* Supplied information:
......
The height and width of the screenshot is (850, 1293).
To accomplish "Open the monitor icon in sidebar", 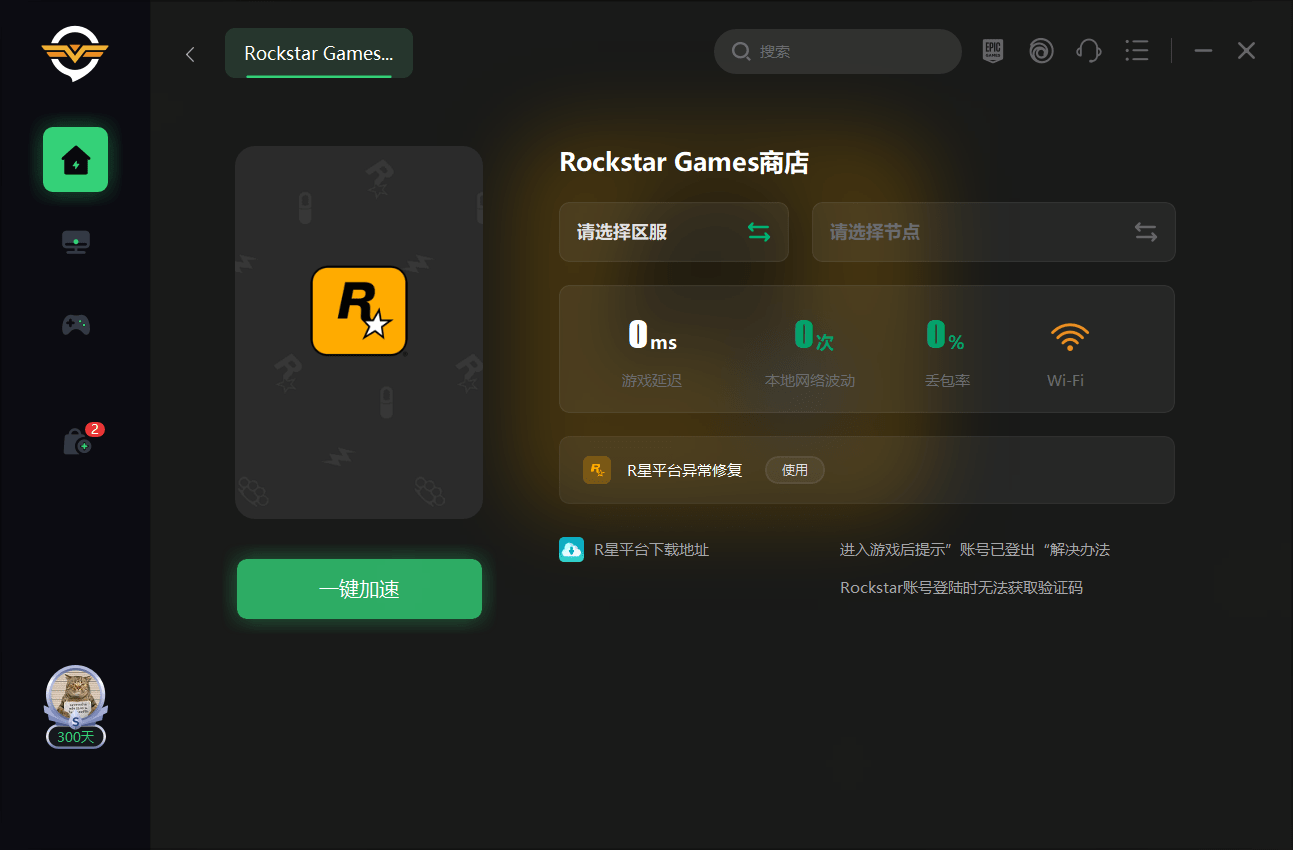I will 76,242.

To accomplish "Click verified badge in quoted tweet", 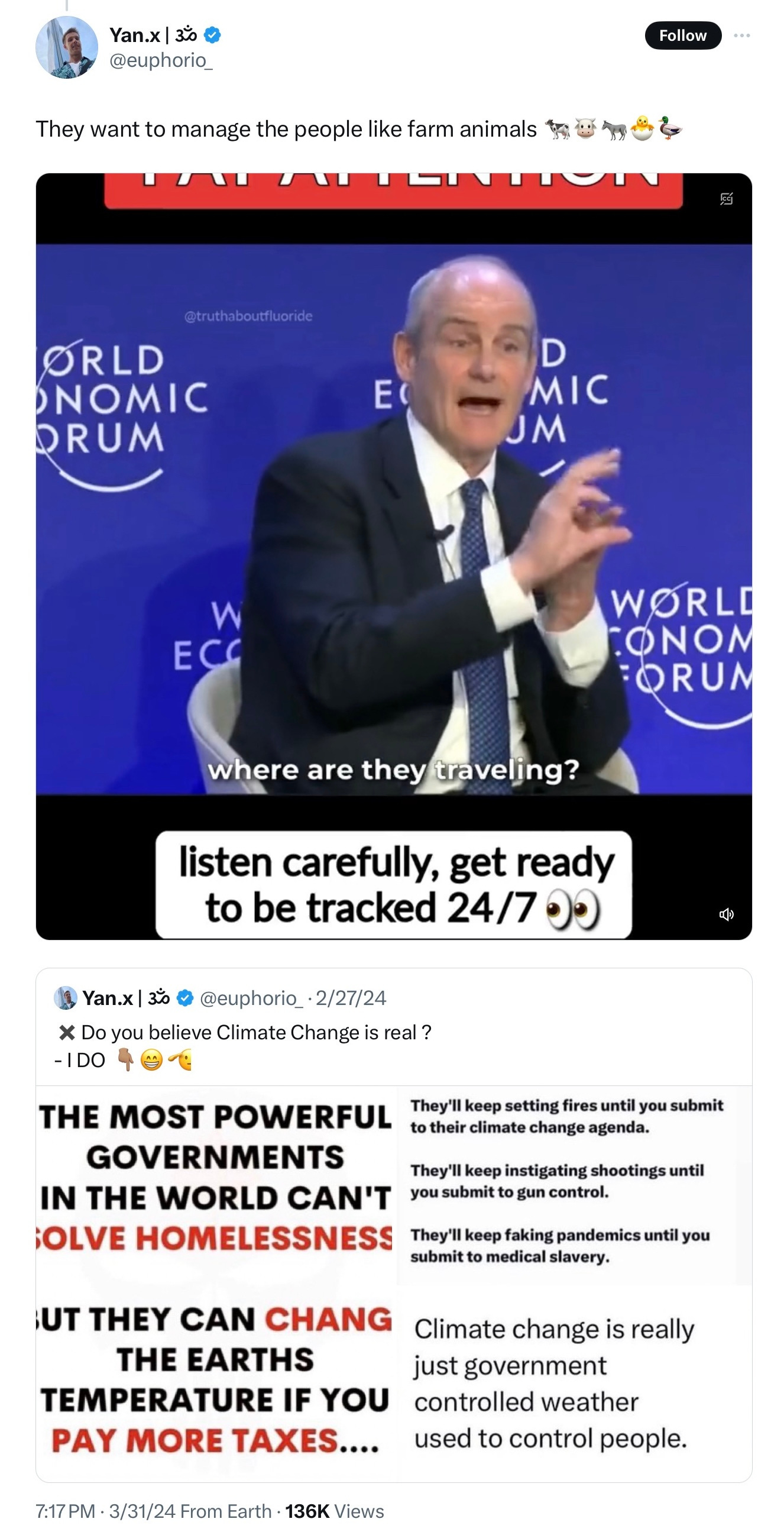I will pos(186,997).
......
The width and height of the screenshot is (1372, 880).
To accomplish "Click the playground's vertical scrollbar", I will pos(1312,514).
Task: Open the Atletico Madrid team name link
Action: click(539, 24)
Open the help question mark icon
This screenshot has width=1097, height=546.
......
* Task requirements:
Extract the items between the line holding "Open the help question mark icon" and the line holding "This screenshot has width=1097, height=546.", inclusive, and reproduce those lines exactly as they appear.

* Problem solution:
Open the help question mark icon
This screenshot has width=1097, height=546.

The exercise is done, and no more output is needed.